Exhibit 10(b)
FOURTH ADDENDUM
TO THAT CERTAIN
EMPLOYMENT AGREEMENT
BETWEEN
FARMSTEAD TELEPHONE GROUP, INC.
AND
XXXXXX X. XXXXXX, XX.
DATED AS OF JANUARY 1, 1998,
AS AMENDED BY THAT CERTAIN RESTATED FIRST ADDENDUM DATED
AS OF AUGUST 1, 2001;
AS FURTHER AMENDED BY THAT CERTAIN SECOND ADDENDUM DATED
AS OF JANUARY 1, 2003
AND
AS FURTHER AMENDED BY THAT CERTAIN THIRD ADDENDUM DATED
AS OF JANUARY 1, 2004
(the "Agreement")
This Fourth Addendum to the Agreement is effective as of the 1st day of
October 2004 (the "Effective Date") and all terms and provisions of this
Fourth Addendum shall take effect on and as of the Effective Date, unless
another date is specifically indicated.
RECITALS
The Executive and Company are parties to the Agreement.
The parties wish to make additional modifications to certain provisions of
the Agreement for the purposes of extending Executive's Active Employment
Period though December 31, 2007, employing Executive as the Chairman of the
Board during the remainder of his Active Employment Period and ending
Executive's employment with the Company upon the expiration or termination
of his Active Employment Period.
For good and valuable consideration, the receipt and sufficiency of which
is acknowledged, the parties agree as follows.

---------------

* [Challenge]: Summarize the fourth addendum in two sentences. Please rely on the fourth addendum alone.

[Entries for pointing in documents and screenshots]
---------------

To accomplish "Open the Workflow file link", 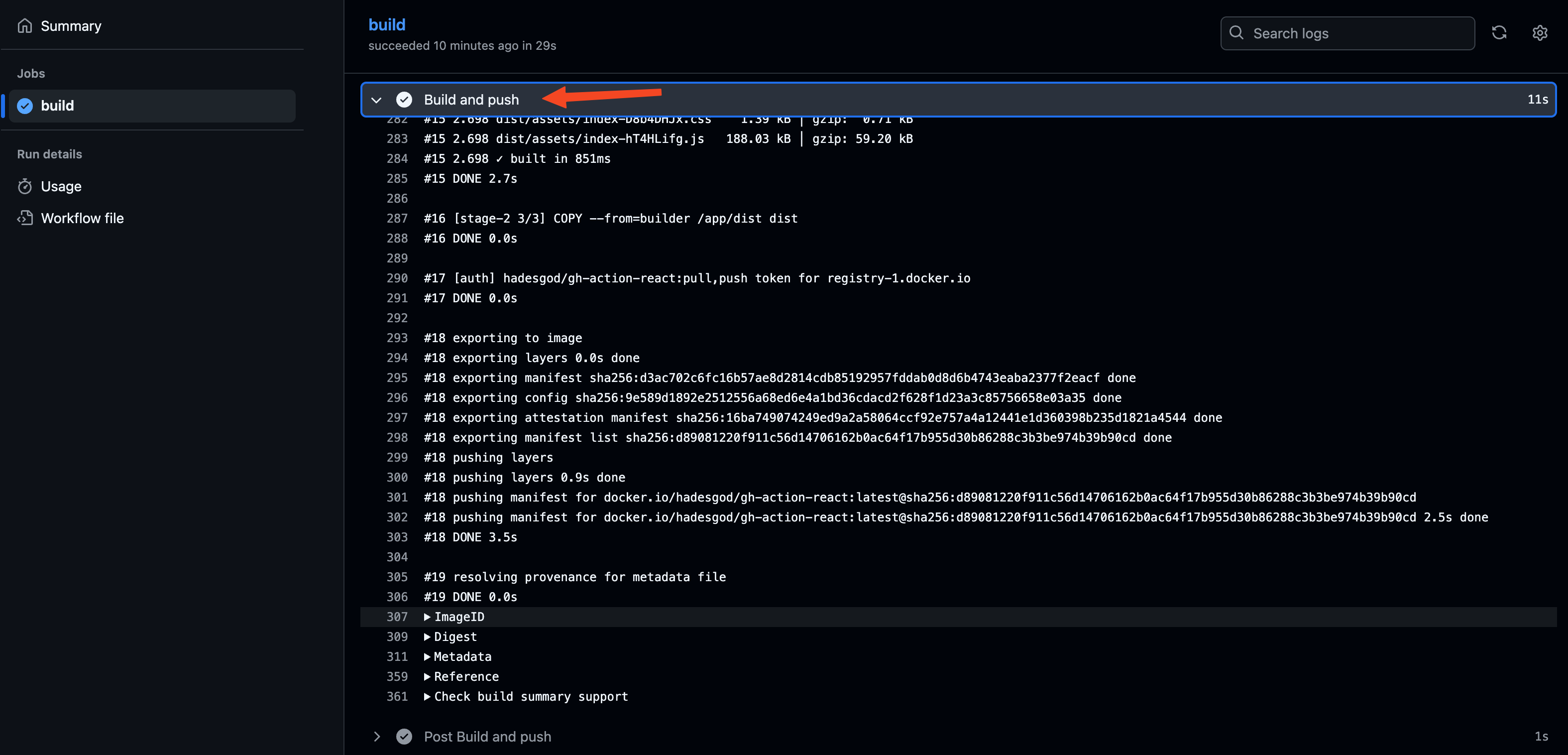I will [x=82, y=218].
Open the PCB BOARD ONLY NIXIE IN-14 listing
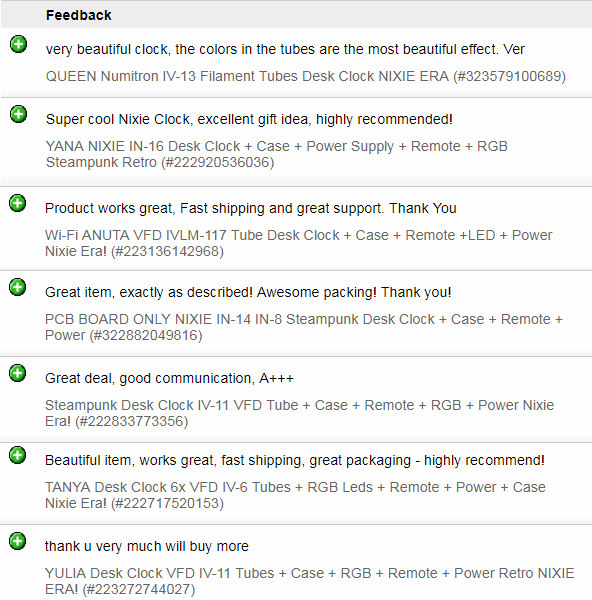 click(x=304, y=327)
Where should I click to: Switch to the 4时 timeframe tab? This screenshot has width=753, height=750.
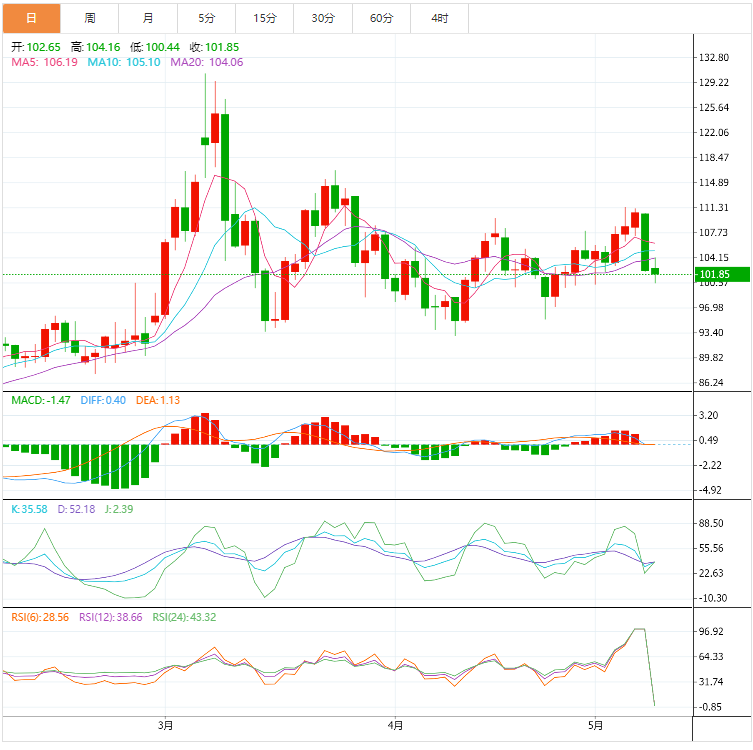(439, 18)
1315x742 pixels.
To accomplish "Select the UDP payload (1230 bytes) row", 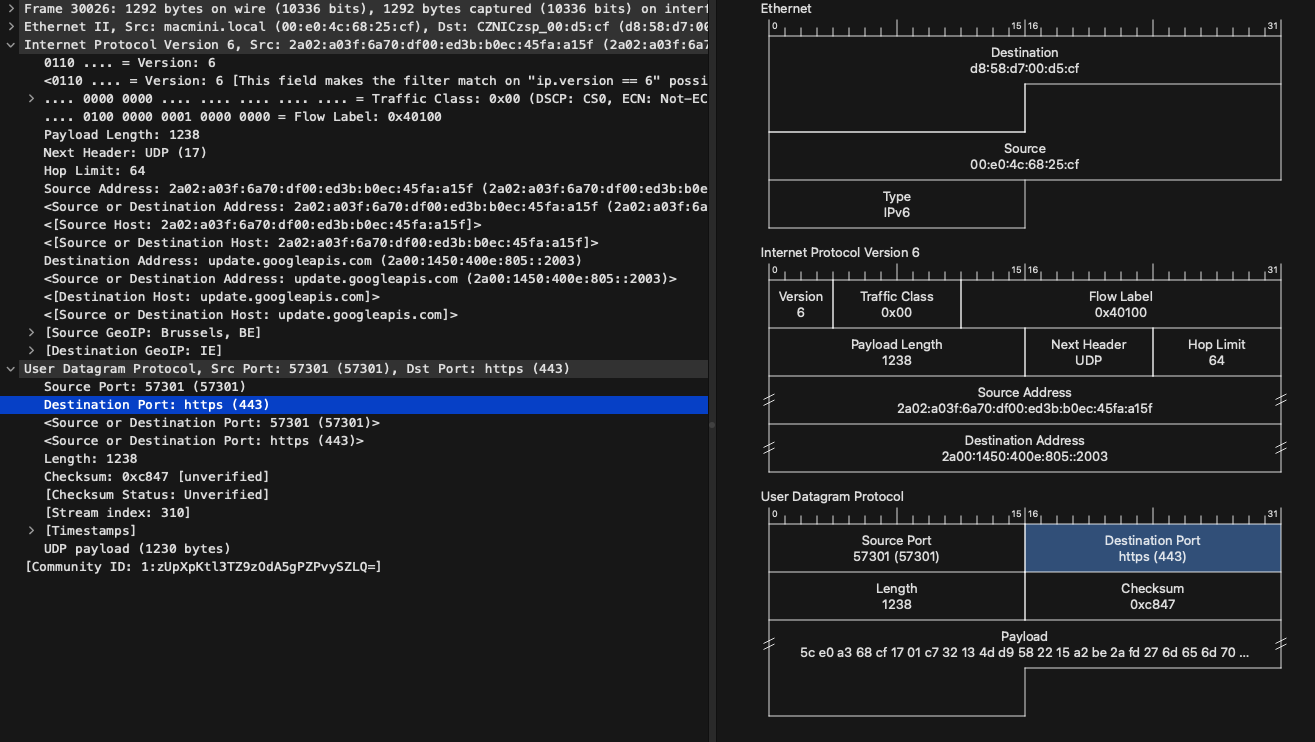I will pos(136,548).
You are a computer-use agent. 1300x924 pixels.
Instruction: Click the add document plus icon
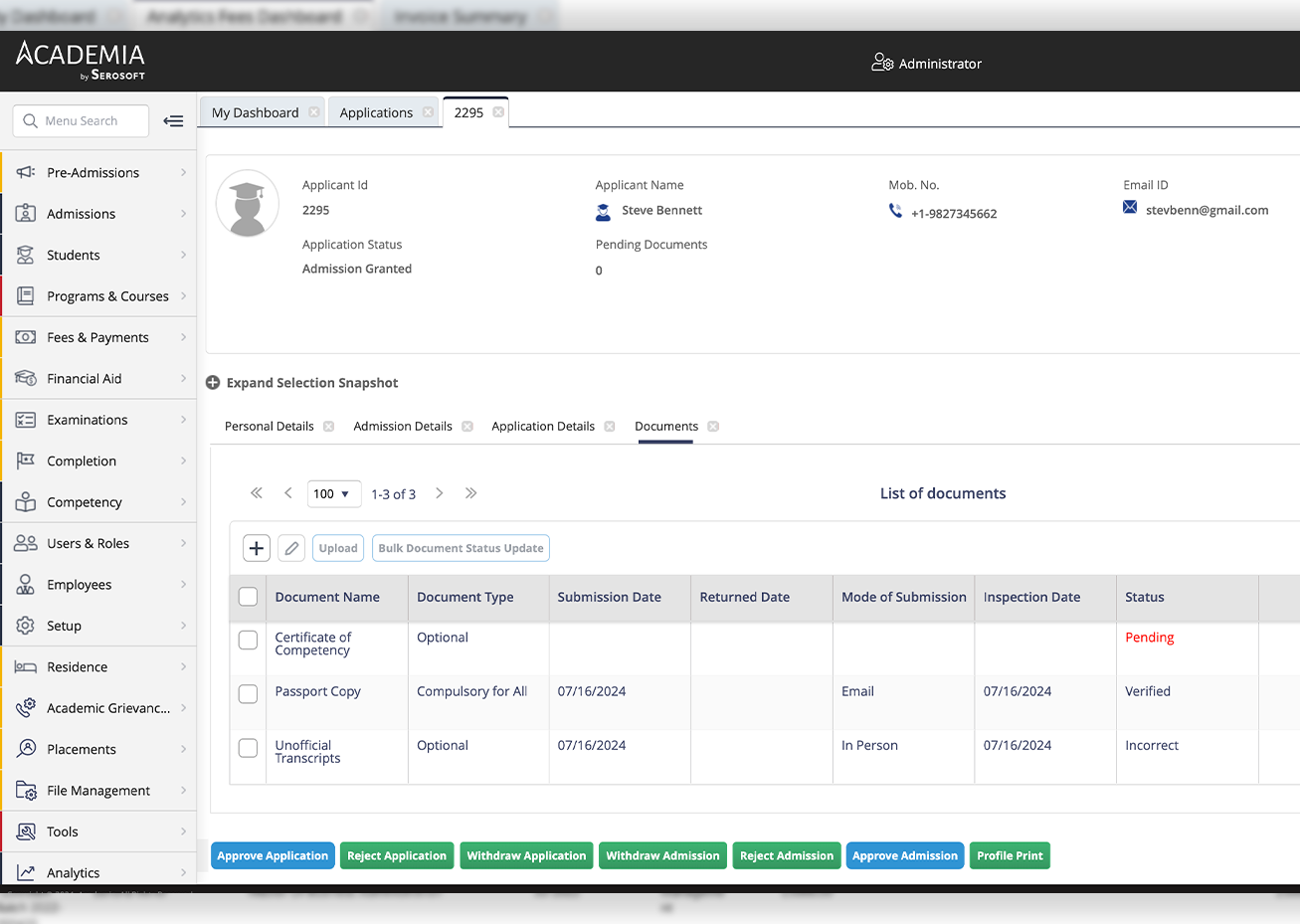click(257, 548)
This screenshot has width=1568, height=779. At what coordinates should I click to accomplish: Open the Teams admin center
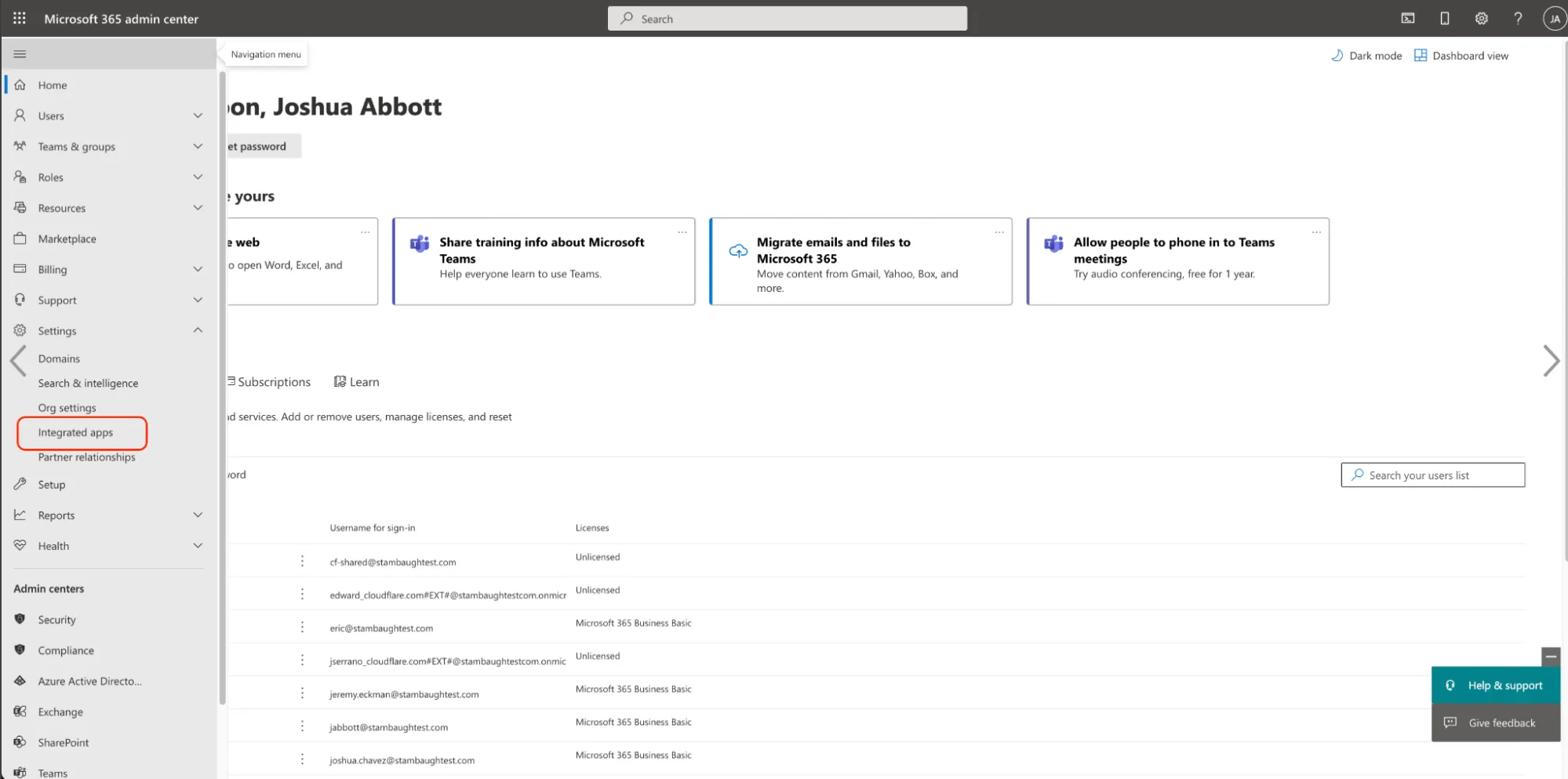click(x=53, y=773)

---------------

* [Exercise response]: Effective October 1, 2004, this Fourth Addendum amends an employment agreement between Farmstead Telephone Group, Inc. and an executive, which dates from January 1, 1998, and had already been amended by three earlier addenda. The parties make the changes to extend the Executive's Active Employment Period through December 31, 2007, to employ him as Chairman of the Board for the rest of that period, and to end his employment with the Company when that period expires or is terminated.